* [How to complete this task] Please transcribe only the lines from the one holding "This screenshot has" through the final line of the data, both included, with no pictures.

* [Material shown]
-.-.-

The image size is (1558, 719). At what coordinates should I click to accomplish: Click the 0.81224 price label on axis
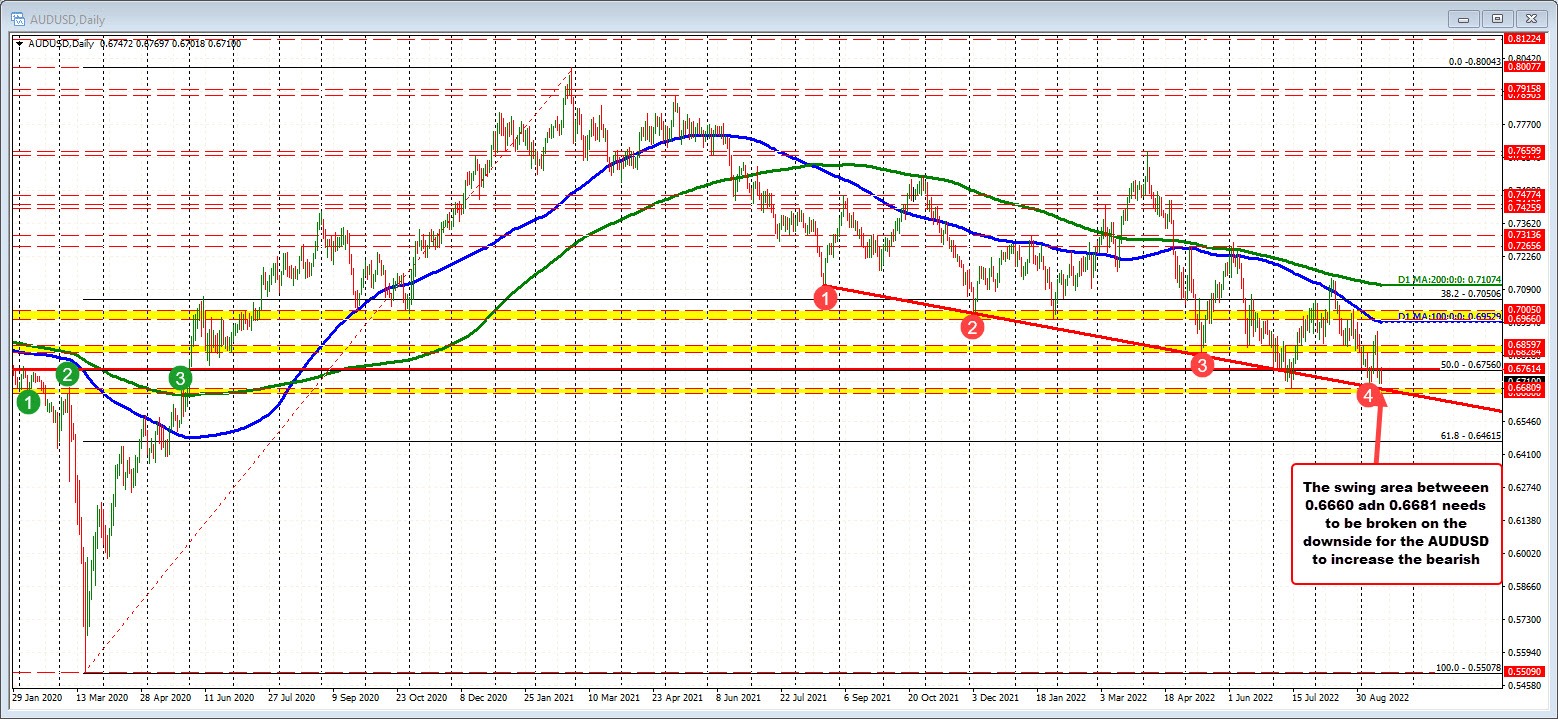click(x=1525, y=39)
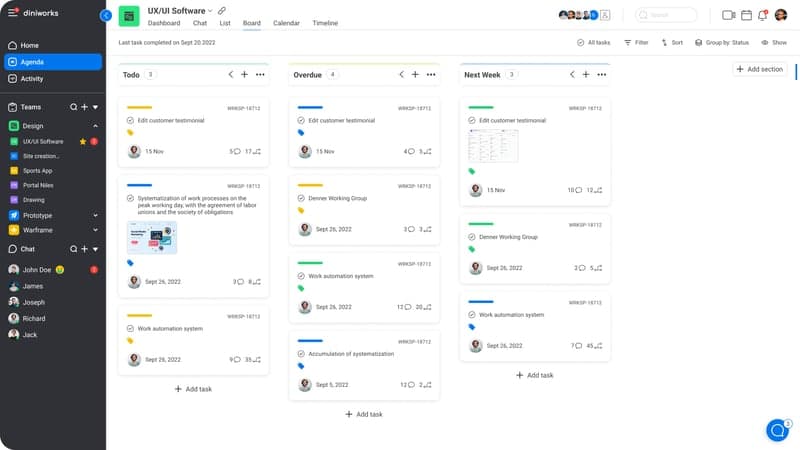The width and height of the screenshot is (800, 450).
Task: Switch to the Timeline tab
Action: pos(325,23)
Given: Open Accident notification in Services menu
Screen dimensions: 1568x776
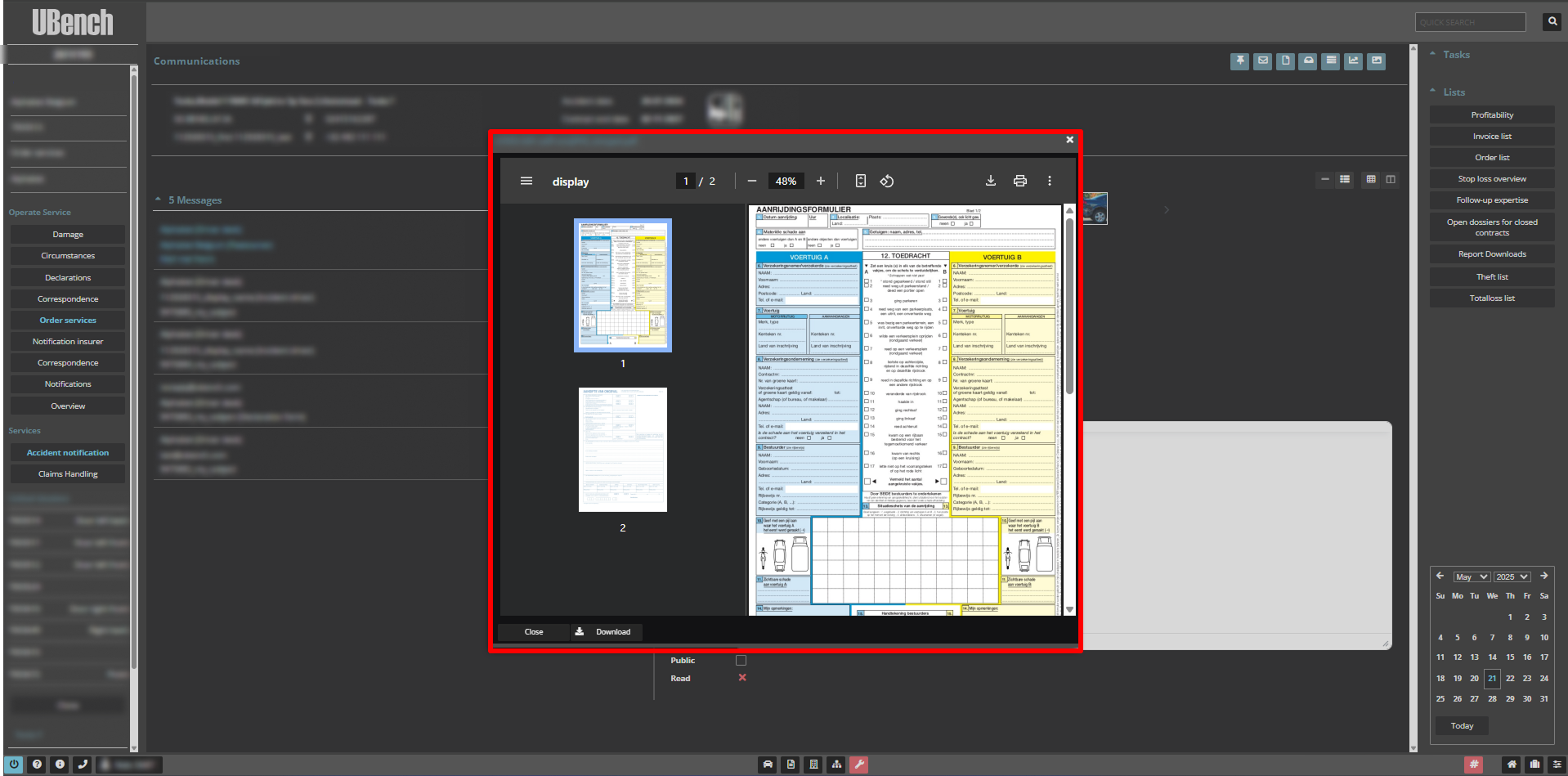Looking at the screenshot, I should tap(68, 452).
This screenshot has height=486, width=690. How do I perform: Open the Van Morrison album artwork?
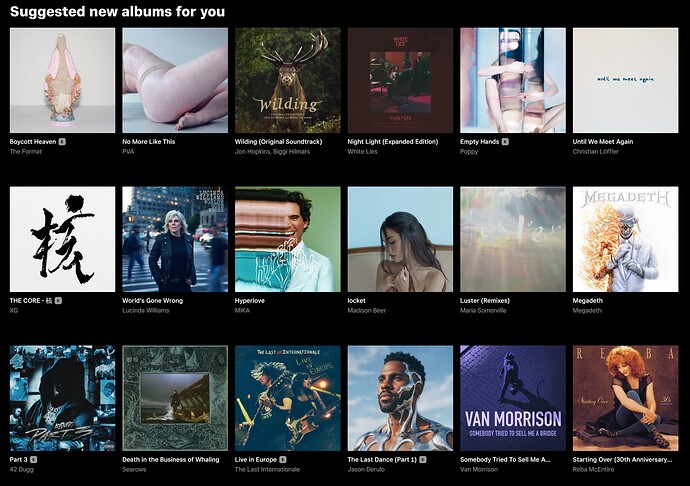click(513, 398)
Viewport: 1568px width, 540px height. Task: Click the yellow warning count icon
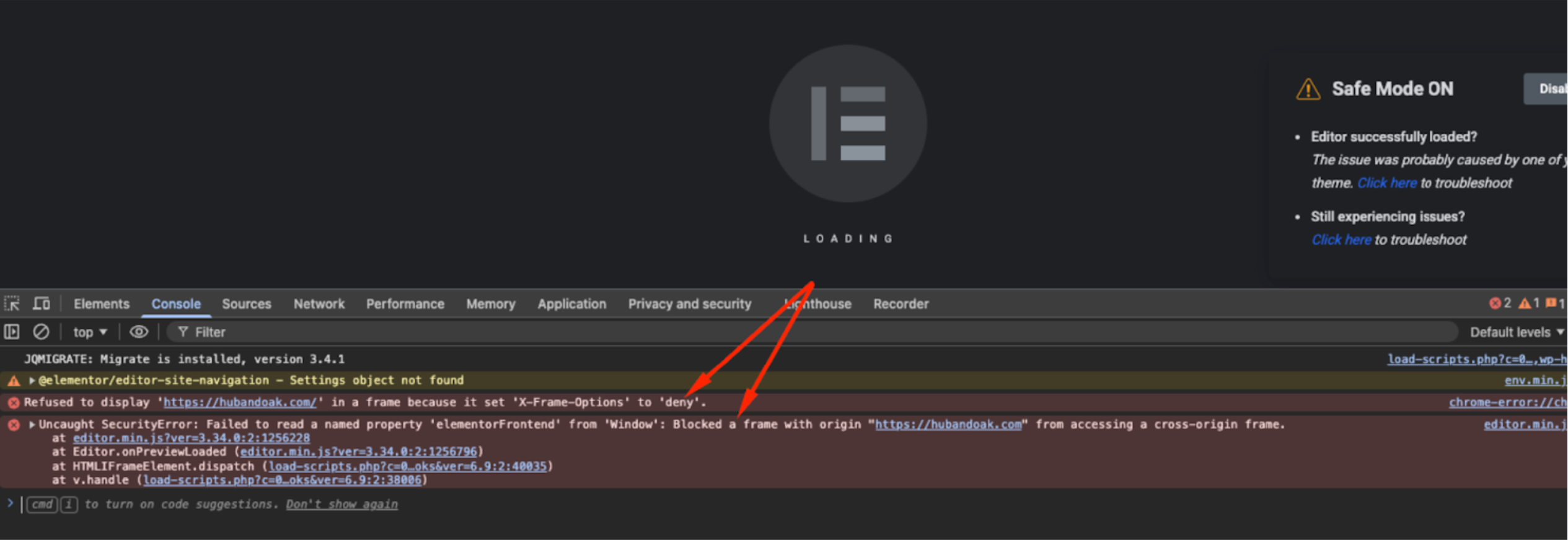1524,303
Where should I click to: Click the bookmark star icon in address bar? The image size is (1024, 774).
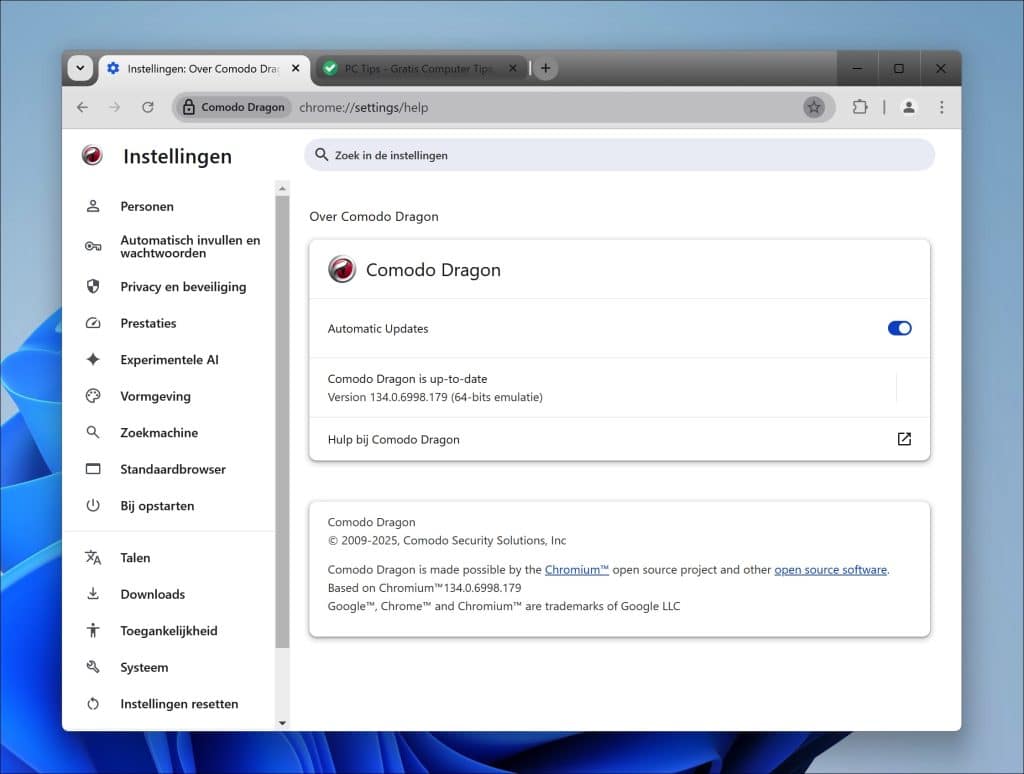coord(814,107)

-.-.-

* [Exercise result]
This screenshot has height=486, width=690. How do I perform: Open the Van Morrison album artwork?
click(513, 398)
Viewport: 1568px width, 540px height. Task: Click the yellow warning count icon
1524,303
Where should I click to: Click the bookmark star icon in address bar? The image size is (1024, 774).
coord(814,107)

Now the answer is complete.